Mile Milovac

Personal information
- Date of birth: May 5, 1965 (age 61)
- Position: Goalkeeper

Senior career*
- Years: Team / Apps / (Gls)
- –1996: United Serbs
- 1996: Indianapolis Twisters (indoor) / 5 / (0)
- 1997–1998: Indiana Blast

= Mile Milovac =

American soccer player

Mile Milovac (born May 5, 1965) was an American soccer goalkeeper who was drafted by D.C. United in the 1996 MLS Inaugural Player Draft. He played for United Serbs in Chicago's Metropolitan Soccer League as well as in the Continental Indoor Soccer League and Premier Development League.
Milovac lives in Indianapolis and holds a USSF 'B' License.
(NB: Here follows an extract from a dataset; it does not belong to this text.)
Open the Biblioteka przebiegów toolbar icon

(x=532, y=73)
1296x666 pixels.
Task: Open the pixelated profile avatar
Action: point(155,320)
Milovac played for the United Serbes in Chicago's Metropolitan Soccer League. In February 1996, D.C. United drafted Milovac in the seventh round (70th overall) of the 1996 MLS Inaugural Player Draft. The team waived him on April 16, 1996. He then played the 1996 summer indoor season with the Indianapolis Twisters in the Continental Indoor Soccer League. On September 30, 1996, the Indiana Blast of the USISL D3-Pro League.

He currently owns a fireplace construction and repair company in Indianapolis, Indiana.